Proteinase 3C-mediated processing of VP1-2A of two hepatitis A virus strains: in vivo evidence for cleavage at amino acid position 273/274 of VP1.

C Probst 1, M Jecht 1, V Gauss-Müller 1
PMCID: PMC191466  PMID: 9060697

Abstract

Two prominent features distinguish hepatitis A virus (HAV) from other members of the picornavirus family. A C-terminally prolonged precursor of the structural protein VP1 is incorporated into assembly intermediates (e.g., the provirion), and a single proteinase is contained within the HAV polyprotein.
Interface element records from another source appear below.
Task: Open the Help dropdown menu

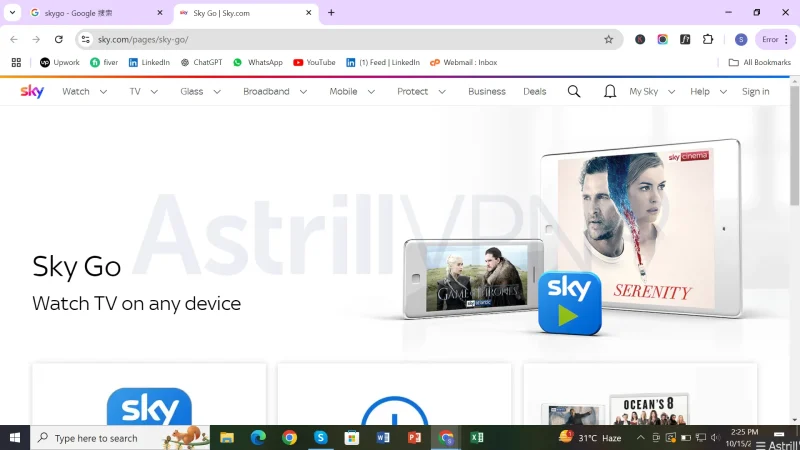Action: (708, 91)
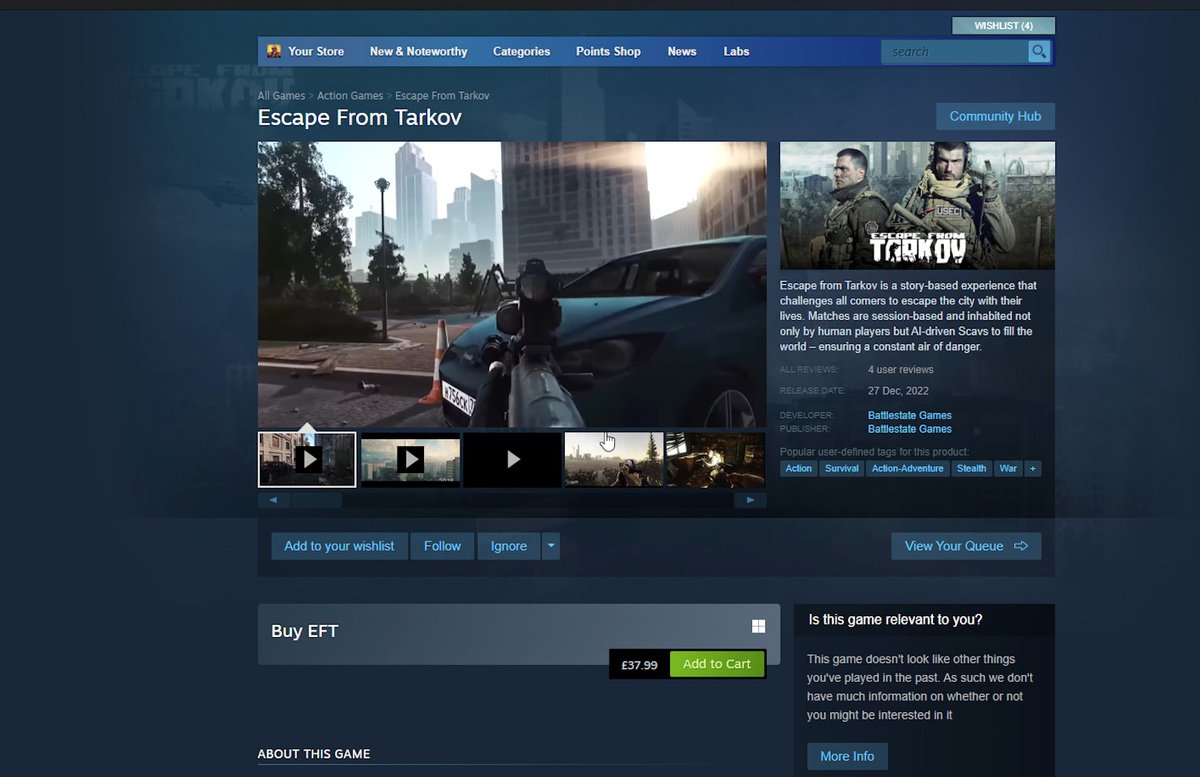The height and width of the screenshot is (777, 1200).
Task: Open the Community Hub
Action: point(994,116)
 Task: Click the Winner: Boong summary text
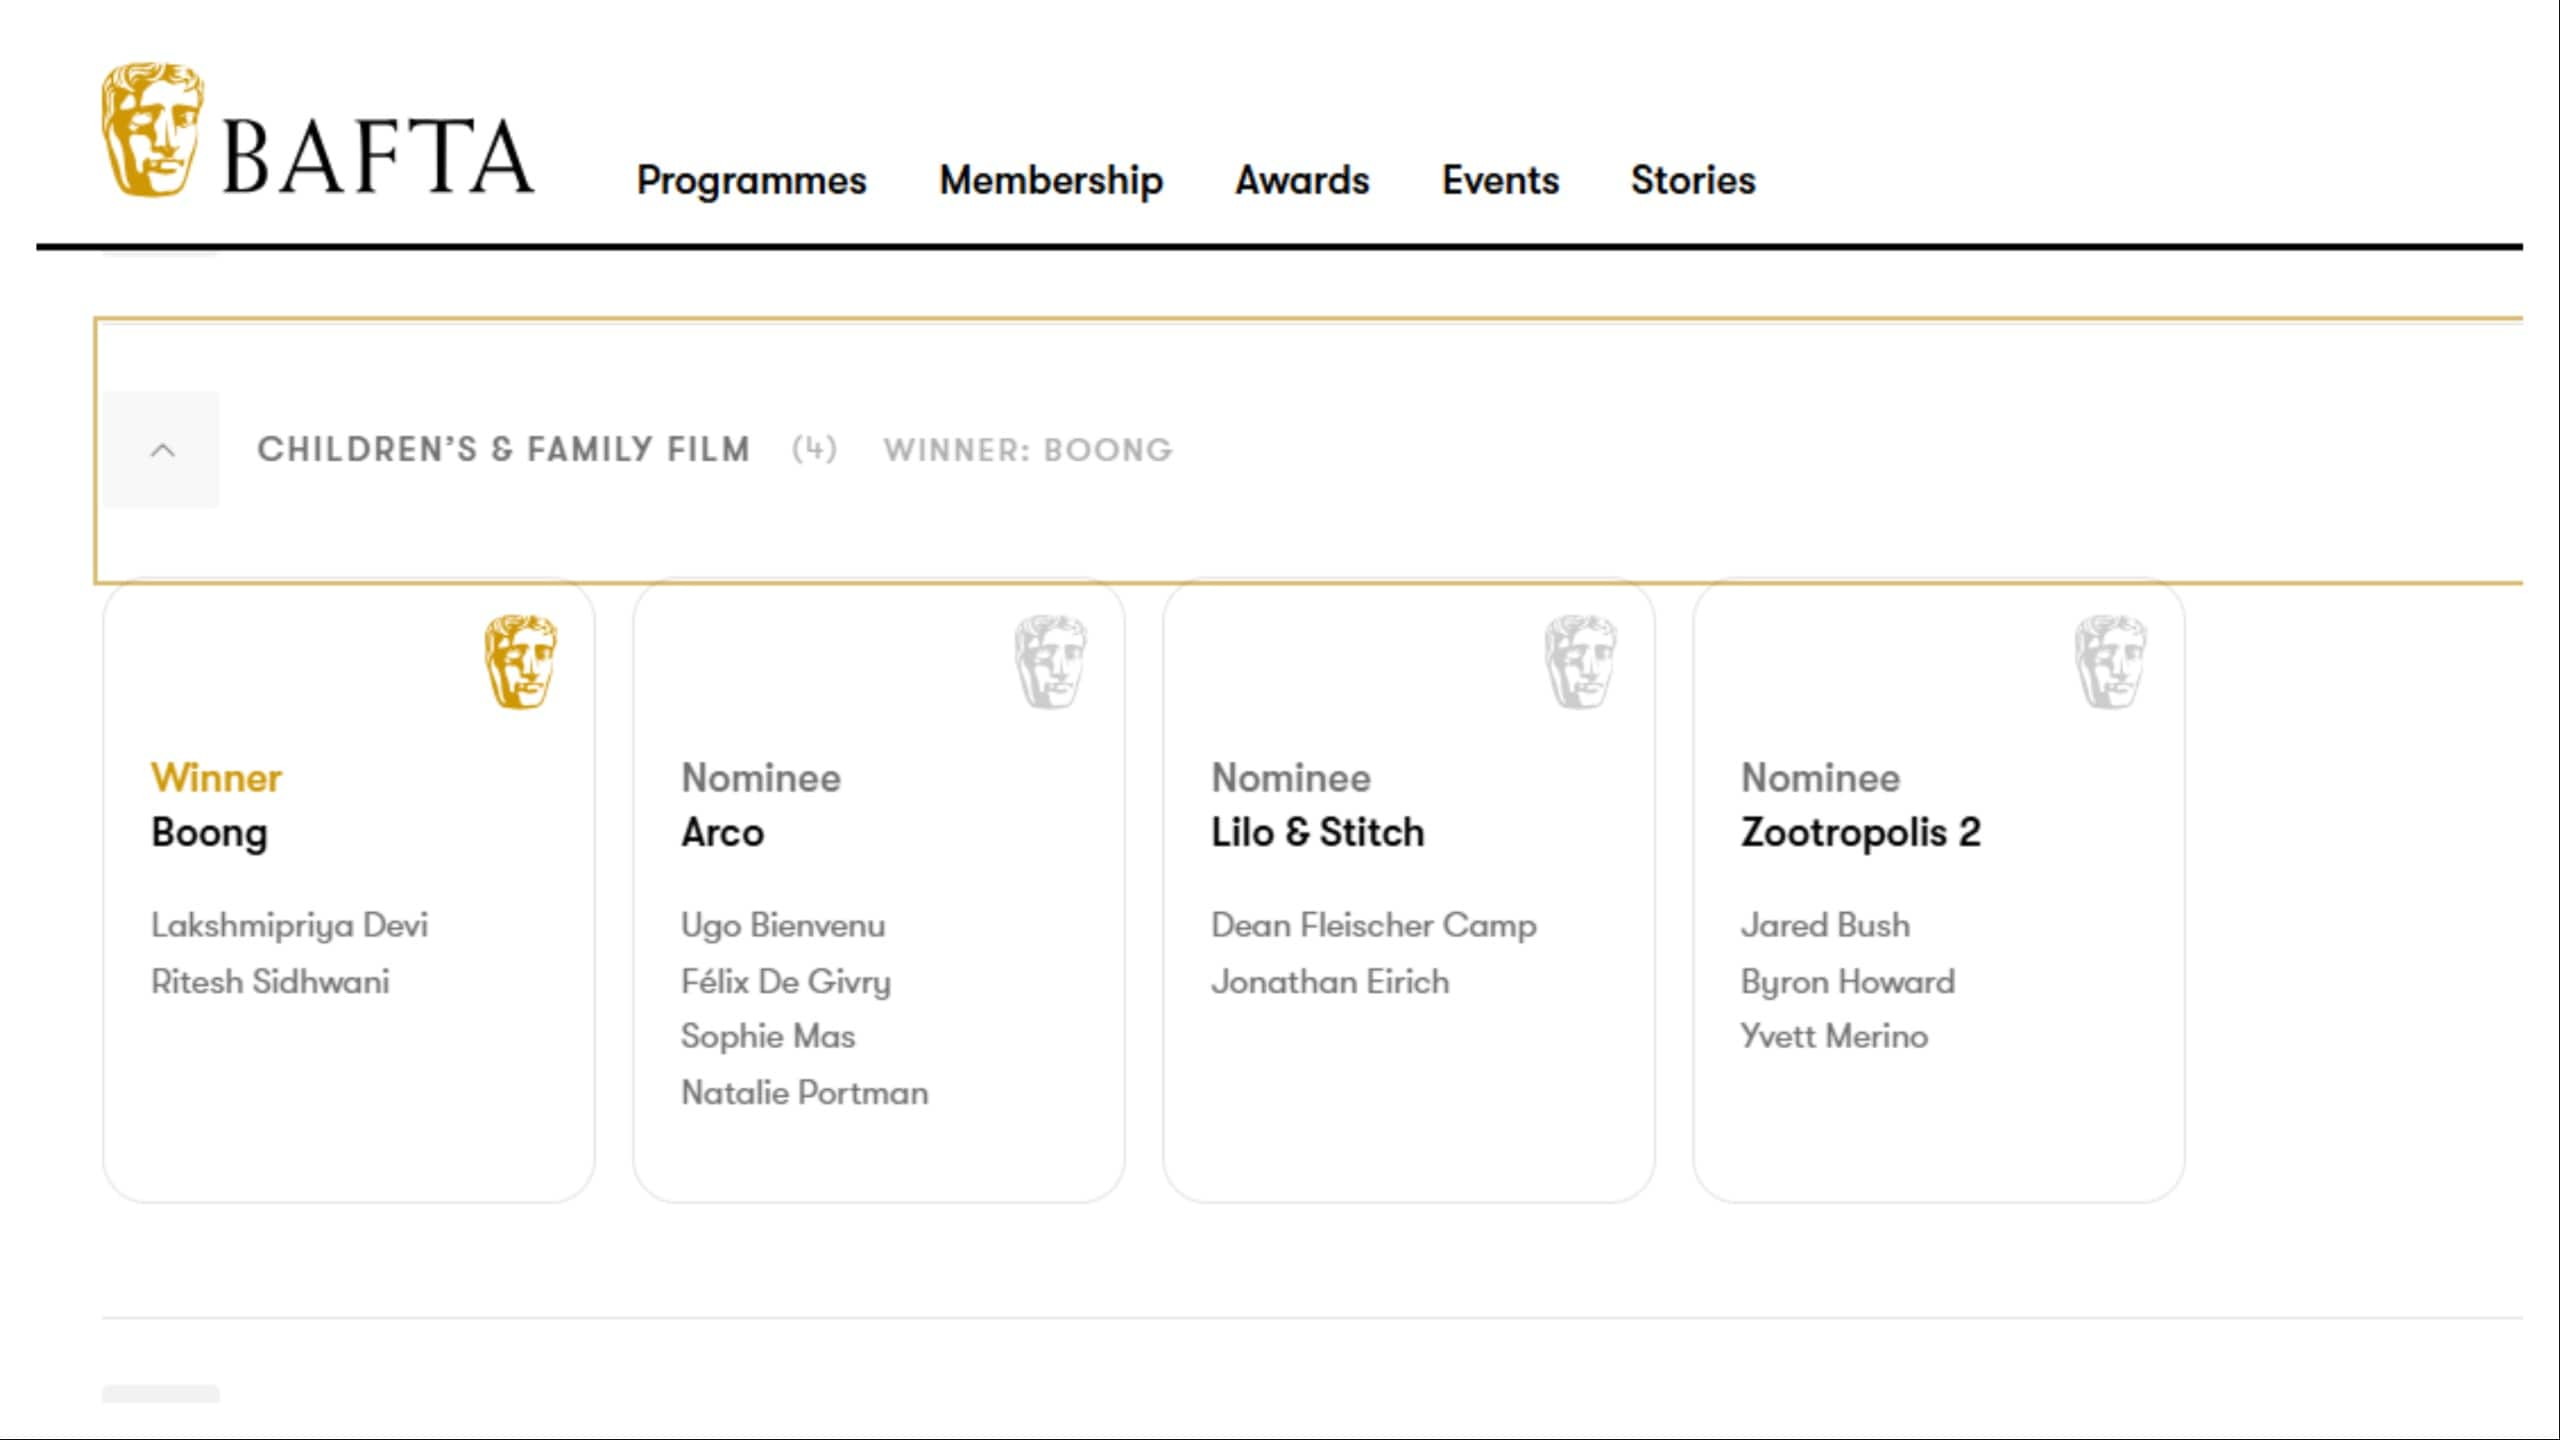pyautogui.click(x=1027, y=450)
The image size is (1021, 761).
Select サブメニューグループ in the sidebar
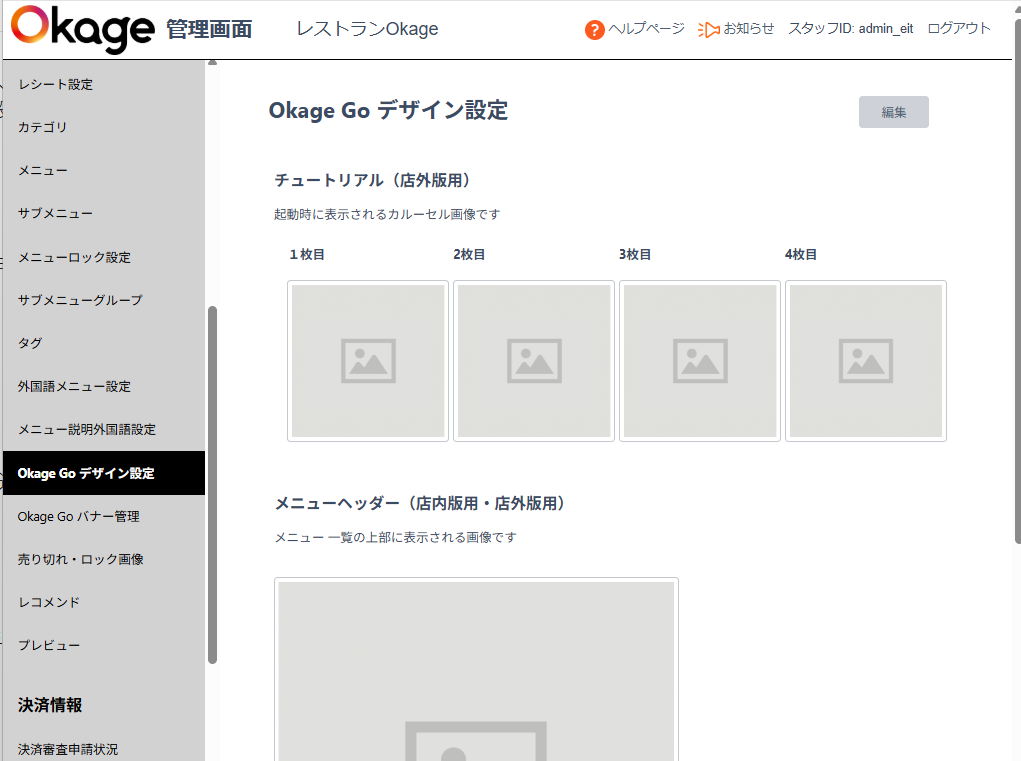80,300
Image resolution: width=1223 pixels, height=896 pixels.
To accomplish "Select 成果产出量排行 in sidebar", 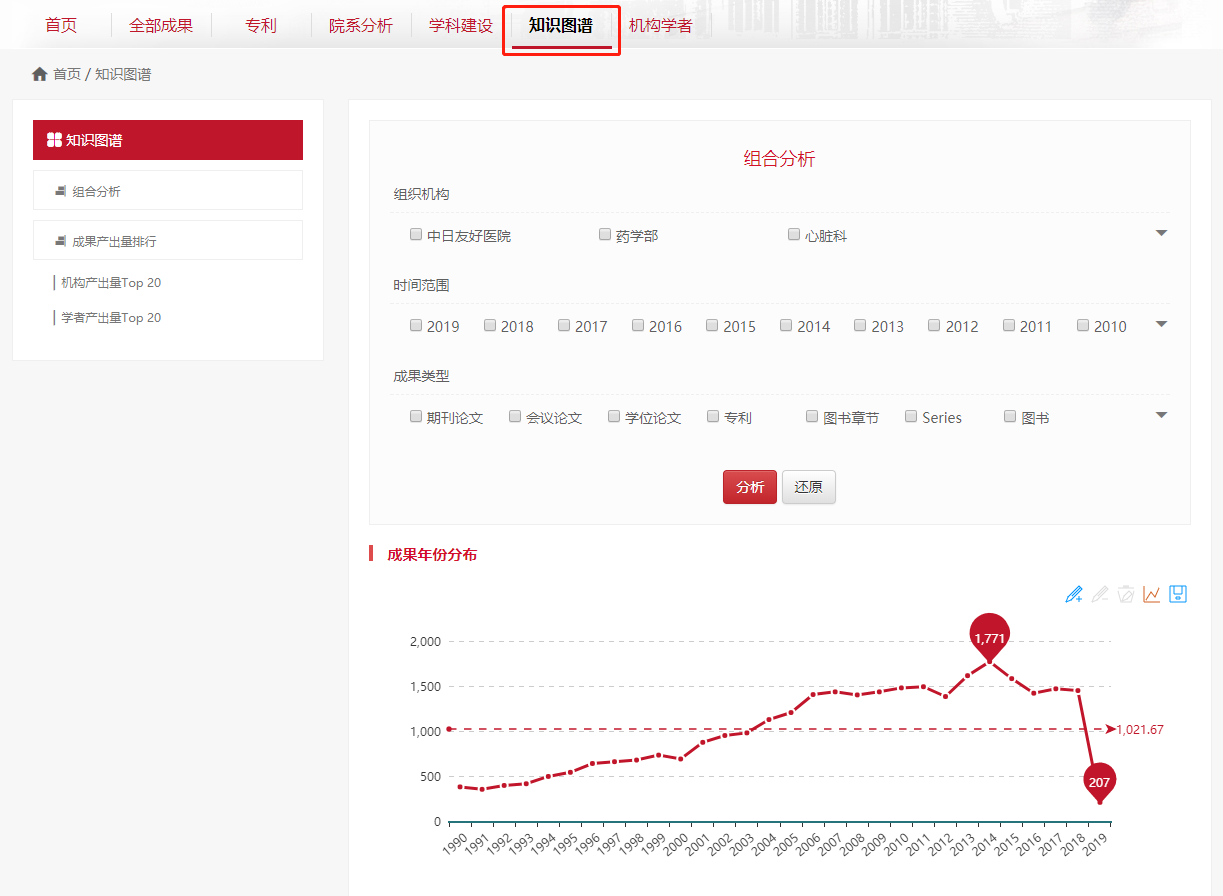I will coord(114,241).
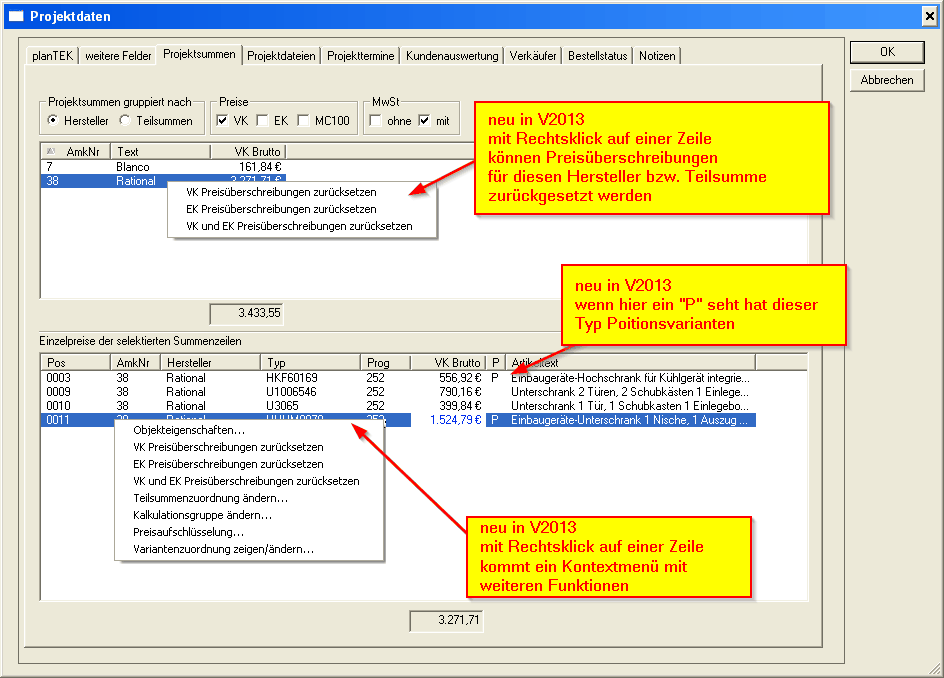This screenshot has width=944, height=678.
Task: Check the MwSt ohne checkbox
Action: 375,121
Using an in vivo expression system, we show that proteolytic liberation of VP1 from its precursors P1-2A and VP1-2A is catalyzed by the virus-encoded proteinase 3Cpro. Among the proposed cleavage sites within VP1-2A, the Glu/Ser pair found at VP1 amino acid position 273/274 of most HAV strains is efficiently processed, whereas proteolysis of the Val/Ser site of the attenuated HM175 strain is protracted. Two mutations within VP1-2A (Lys[297]Arg and Ser[330]Asn) had no effect on 3Cpro-mediated cleavage at this site. Additional sites in this region of VP1-2A can also be utilized as substrates by the proteinase, yet less efficiently, and might give rise to smaller and larger VP1 polypeptides also detected in HAV-infected cells.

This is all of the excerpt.